A L’OCCUPATION MONETAIRE



ERNEST BARREAU


80 ANS DE RESISTANCE AU CAPITALISME

 

 

par Alain Vidal

 

 

 

 

                                               Ernest au maquis, deuxième à partir de la droite. 

Son frère est derrière lui.

 



2022, Ernest, dans sa centième année


« A la santé planétaire ! »

le dernier pour la route…

 

 

En 1942, travaillant au mur de l’Atlantique, tu voles des explosifs pour les maquisards. Arrêté par la Gestapo, on perquisitionne chez toi à Rouans. Malin, tu avais caché les explosifs dans une double cloison. Déterminé à rejoindre la résistance armée, tu rejoins le maquis de la forêt de Princé dans le pays de Retz.

Jusqu’à ta mort dans ta centième année, tu as lutté pour faire connaître l’urgence d’une monnaie de paix créée, non sur le malheur des autres et la destruction des écosystèmes, mais sur l’égale répartition des richesses que la planète offre gratuitement à tout un chacun. 

Pourchassé par les nazis, Brecht (écrivain et metteur en scène anticapitaliste),  écrit: 

« La dictature n’est pas le contraire de la démocratie, mais son évolution en temps de crise ».

Comme lui, tu savais que la défaite des nazis n’arrêterait en aucune façon, la guerre économique et son cortège d’inégalités instituées. Sans relâche, tu as fait un formidable travail d’éducation populaire. Expliquant la nature et le rôle d’une monnaie au service de l’enrichissement des uns par l’appauvrissement du grand nombre. 

Une monnaie qui mesure le surtravail forcé inhérent au salariat, à l’esclavage et au servage. Sans ce tribut au vainqueur, ni temples, ni palais ni château féodal, ni hôtels particuliers, ni jets privés, ni rivières de diamants…

Le salarié n’est pas un travailleur libre. Certes il a des droits que n’ont pas les serfs et les esclaves, sauf qu’au-delà des heures correspondant au salaire, la grande majorité du temps effectué dans l’entreprise, l’est gratuitement. Cette survaleur générée par le surtravail, l’employeur l’utilise pour les dépenses de fonctionnement, mais aussi pour le versement des dividendes aux actionnaires.

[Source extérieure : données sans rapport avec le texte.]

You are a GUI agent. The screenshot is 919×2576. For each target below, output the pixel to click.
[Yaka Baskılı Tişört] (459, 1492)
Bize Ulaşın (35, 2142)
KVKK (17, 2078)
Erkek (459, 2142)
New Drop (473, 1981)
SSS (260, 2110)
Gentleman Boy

Offrande aux dieux, dette, profit, corvée, dîme ecclésiastique, péage, dividende impôt, cotisation, amende…depuis l’antiquité, sous des appellations multiples et variées banalisées par la culture dominante et les grands médias, ce concept perdure. Depuis le premier Etat de l’Antiquité, autant de temps perdu à tout jamais pour l’intérêt général.

Autant de prélèvements forcés, de ces contributions épuisant les sols et les hommes. A savoir que le mot contribution de connotation positive et citoyenne a pour racine « tribut », cette charge imposée par les dominants !

En 1932, tu as 10 ans.  Depuis longtemps déjà, dans les usines et dans les champs, le labeur des travailleurs ne cesse de diminuer. 


Un ouvrier à lui seul, produit autant que plusieurs centaines, au 19ème siècle.  

 

                           

                                                             Machine à vapeur 1930


 Les patrons pour conquérir des marchés en vendant moins cher, remplacent les travailleurs par des machines. Le nombre des chômeurs grossit : moins d’argent, moins d’achats, les invendus s’accumulent. Pour maintenir les profits, l’Etat et le patronat décident de réduire l’offre en ordonnant la destruction des invendus.

Tes parents, comme beaucoup, sont stupéfaits. Les gouvernements édictent des lois décrétant l’abattage de millions de veaux, de vaches, de cochons, de chèvres et de moutons…

 

 

 


 Le lait invendu est répandu dans les champs et les égouts... 

Les récoltes sont brûlées. Le monde marche la tête à l’envers. Les gens manquent d’argent alors qu’agriculteurs et industriels en reçoivent pour réduire leurs productions. En France, le ministre de la Marine Marchande, exige que les mailles des filets de pêche soient suffisamment grandes pour que le poisson puisse s'échapper ! Quand cela ne suffit pas, les bateaux sont interdits de sortie un ou deux jours par semaine.  Au Brésil, les locomotives roulent aux grains de café !

En Roumanie, on ira jusqu’à interdire l'emploi de machines agricoles, et on ressortira la faux et la faucille. Les récoltes contenant davantage de surtravail, seront de nouveau considérées vendables avec profit. 

La « Marche des ventres creux contre la faim ».  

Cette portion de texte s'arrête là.